Among the records below, find the lines containing "accomplish" and state only how many there are.

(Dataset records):
● ● ● ● ●
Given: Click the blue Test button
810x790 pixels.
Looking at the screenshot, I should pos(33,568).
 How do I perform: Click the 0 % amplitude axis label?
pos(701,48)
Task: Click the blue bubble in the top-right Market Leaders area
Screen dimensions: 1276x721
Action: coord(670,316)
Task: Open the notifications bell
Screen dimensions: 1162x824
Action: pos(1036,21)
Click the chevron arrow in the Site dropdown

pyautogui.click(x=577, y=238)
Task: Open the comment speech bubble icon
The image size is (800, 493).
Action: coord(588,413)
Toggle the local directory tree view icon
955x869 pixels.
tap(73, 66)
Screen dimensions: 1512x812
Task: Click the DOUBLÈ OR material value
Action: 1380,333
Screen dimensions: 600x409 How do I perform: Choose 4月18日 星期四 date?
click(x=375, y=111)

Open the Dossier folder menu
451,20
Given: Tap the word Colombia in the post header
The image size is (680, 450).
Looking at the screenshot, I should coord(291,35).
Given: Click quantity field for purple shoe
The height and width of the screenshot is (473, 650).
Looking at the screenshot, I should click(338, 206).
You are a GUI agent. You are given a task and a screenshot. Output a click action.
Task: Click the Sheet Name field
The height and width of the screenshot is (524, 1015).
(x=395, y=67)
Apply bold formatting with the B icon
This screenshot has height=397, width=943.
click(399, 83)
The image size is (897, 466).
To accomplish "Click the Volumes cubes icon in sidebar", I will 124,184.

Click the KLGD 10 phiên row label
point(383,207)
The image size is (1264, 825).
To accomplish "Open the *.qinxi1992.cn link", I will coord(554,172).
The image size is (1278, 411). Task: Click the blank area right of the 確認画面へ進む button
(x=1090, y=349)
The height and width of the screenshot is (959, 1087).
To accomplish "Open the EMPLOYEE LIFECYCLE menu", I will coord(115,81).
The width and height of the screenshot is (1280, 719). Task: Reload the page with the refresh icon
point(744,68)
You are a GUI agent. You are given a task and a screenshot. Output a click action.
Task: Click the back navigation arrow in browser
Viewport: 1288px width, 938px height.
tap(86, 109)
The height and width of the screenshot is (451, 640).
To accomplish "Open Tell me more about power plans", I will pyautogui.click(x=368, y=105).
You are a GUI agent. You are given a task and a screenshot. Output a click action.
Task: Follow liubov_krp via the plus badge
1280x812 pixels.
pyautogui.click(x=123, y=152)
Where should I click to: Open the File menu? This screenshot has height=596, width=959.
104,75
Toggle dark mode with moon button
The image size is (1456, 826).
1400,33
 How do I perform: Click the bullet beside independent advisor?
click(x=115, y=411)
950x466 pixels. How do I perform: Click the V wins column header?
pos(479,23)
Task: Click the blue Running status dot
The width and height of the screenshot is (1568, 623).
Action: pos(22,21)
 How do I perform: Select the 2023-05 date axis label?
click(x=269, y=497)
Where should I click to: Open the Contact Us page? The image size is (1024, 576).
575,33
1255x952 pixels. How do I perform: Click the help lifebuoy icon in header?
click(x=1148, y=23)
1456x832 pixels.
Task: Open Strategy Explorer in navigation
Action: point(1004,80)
● ● ● ● ●
(Your solution): 4